Del blog de Xabier Pikaza:
Retomo el motivo de la postal anterior, señalando que la liturgia de este domingo tiene dos partes principales.
— La procesión popular de laueles o palmas, con la entrada del Señor en la ciudad de Jerusalén realizada conforme a la lectura de Mt 21, 1-11.
— La solemne eucaristía, centrada en la lectura de la pasión (Mt 26, 14-27, 66), como anuncio y compendio de toda la Semana Santa.
Quiero seguir centrándome también hoy en la primera parte para destacar. en línea de meditación, algunos elementos históricos y teológicos de la subida de Jesús a la ciudad donde Dios vendrá a manifestarse, de manera que se decida así el sentido de su mensaje, la llegada de su reino.
No es tiempo para largos discursos, sino para la contemplación y el seguimiento.
Se trata de saber cómo podemos recorrer hoy el camino de Jesús, en un contexto distinto, en unas circunstancias en las que nosotros no somos ya sin más de aquellos que formaban parte del cortejo de Jesús, ni Jerusalén se encuentra en la antigua Jerusalén de Judá, sede del templo.
También nosotros estamos llamados a manifestarnos con Jesús, para expresar con nuestra vida el sentido de la “nueva Jerusalén”, en un gesto religioso, pero también social y político (mesiánico), en estos días que para gran parte de nuestra población post-cristiana se han convertido en excursión de primavera… donde queda para muchos solos un folklore de procesiones de Semana Santa.
Para muchos, sin embargo, éste empieza a ser un tiempo de ascenso hacia la nueva Jerusalén, retomando la “marcha” de Jesús, su gran manifestación profética y festiva, en contra de los poderes de muerte, que se habían agazapado en Jerusalén (la antigua, la nueva). Buen domingo a todos, buen camino.
Lectura
Cuando se acercaban a Jerusalén y llegaron a Betfagé, junto al monte de los Olivos, Jesús mandó dos discípulos, diciéndoles:
— Id a la aldea de enfrente, encontraréis enseguida una borrica atada con su pollino, desatadlos y traédmelos. Si alguien os dice algo, contestadle que el Señor los necesita y los devolverá pronto… (Sigue la lectura de la postal de ayer: Mt 21, 1-11)
Las señales de su venida.
Jesús entró en Jerusalén de un modo pacífico pero muy provocador, porque proponer la paz que él proponía, desde lo que había hecho en Galilea, era un reto al judaísmo del templo y al sistema de Roma.
Subió a pleno día, en el momento y lugar de más concurrencia (en la preparación de Pascua, desde el monte de los olivos) y así llegó a la ciudad, como Mesías o pretendiente davídico, rodeado de peregrinos, para entrar en los atrios del templo, como hijo del hombre (un simple ser humano, en nombre de la misma humanidad), realizando un gesto que simboliza el fin del mismo templo, es decir, del tiempo antiguo, tanto en plano social como religioso.
El tema es también para nosotros decidirnos y subir, como Jesús, arriesgando así la vida en el camino, en espera de la vida verdadera.

Extracto del material -
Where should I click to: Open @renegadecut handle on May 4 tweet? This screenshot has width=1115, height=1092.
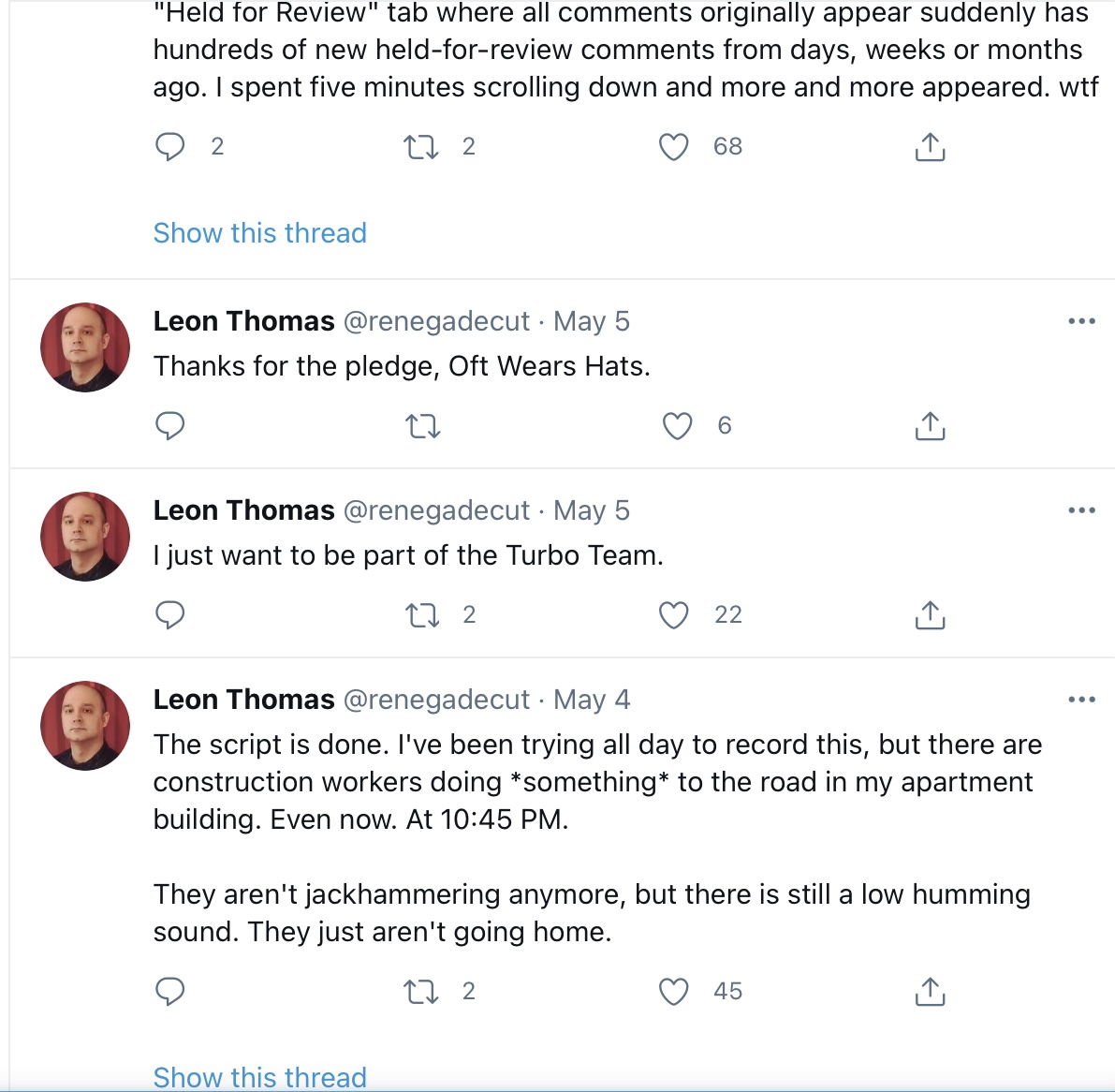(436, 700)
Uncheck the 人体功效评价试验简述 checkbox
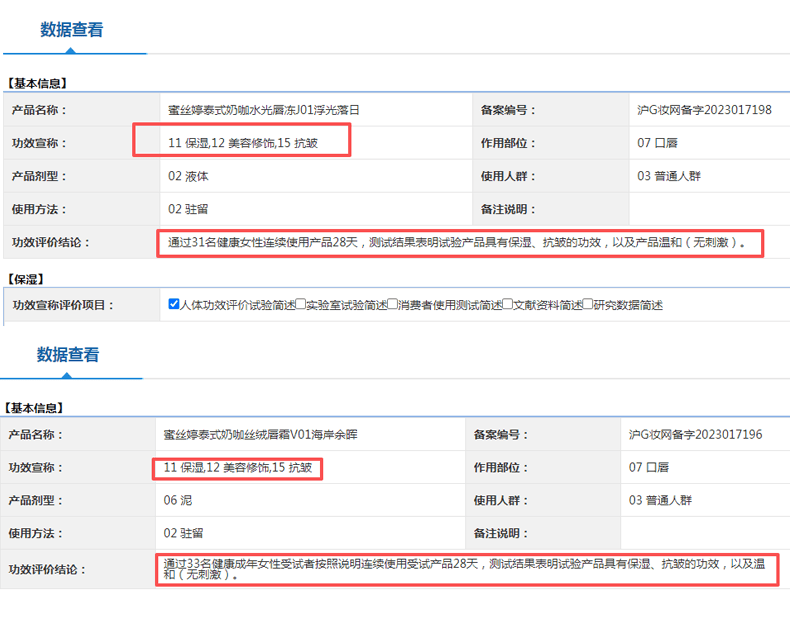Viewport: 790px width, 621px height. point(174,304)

Consignas del ejercicio -
• A. Reproduce literalmente el pasaje del texto sobre el Domingo de Ramos: empieza en las palabras "Para muchos, sin" y detente después de "de su venida.".
• B. Responde estas preguntas con lo que dice el texto sobre el Domingo de Ramos:
(i) ¿Qué lectura del Evangelio de Mateo acompaña la procesión popular de palmas?
(ii) ¿Junto a qué monte estaba Betfagé?
(iii) ¿Qué debían traer los dos discípulos que Jesús envió a la aldea de enfrente?
• C. ¿Puedes convertir en una lista breve el párrafo del texto sobre el Domingo de Ramos que empieza con "Subió a pleno día" sin perder sus datos principales?

Ejercicio resuelto -
• A.
Para muchos, sin embargo, éste empieza a ser un tiempo de ascenso hacia la nueva Jerusalén, retomando la “marcha” de Jesús, su gran manifestación profética y festiva, en contra de los poderes de muerte, que se habían agazapado en Jerusalén (la antigua, la nueva). Buen domingo a todos, buen camino.
Lectura
Cuando se acercaban a Jerusalén y llegaron a Betfagé, junto al monte de los Olivos, Jesús mandó dos discípulos, diciéndoles:
— Id a la aldea de enfrente, encontraréis enseguida una borrica atada con su pollino, desatadlos y traédmelos. Si alguien os dice algo, contestadle que el Señor los necesita y los devolverá pronto… (Sigue la lectura de la postal de ayer: Mt 21, 1-11)
Las señales de su venida.

• B.
(i) Mt 21, 1-11.
(ii) Junto al monte de los Olivos.
(iii) Una borrica atada con su pollino.

• C.
- Jesús subió a pleno día, en el momento y lugar de más concurrencia: la preparación de Pascua, desde el monte de los Olivos.
- Llegó a la ciudad como Mesías o pretendiente davídico, rodeado de peregrinos.
- Entró en los atrios del templo como hijo del hombre, un simple ser humano en nombre de la humanidad.
- Realizó un gesto que simboliza el fin del templo y del tiempo antiguo, en el plano social y en el religioso.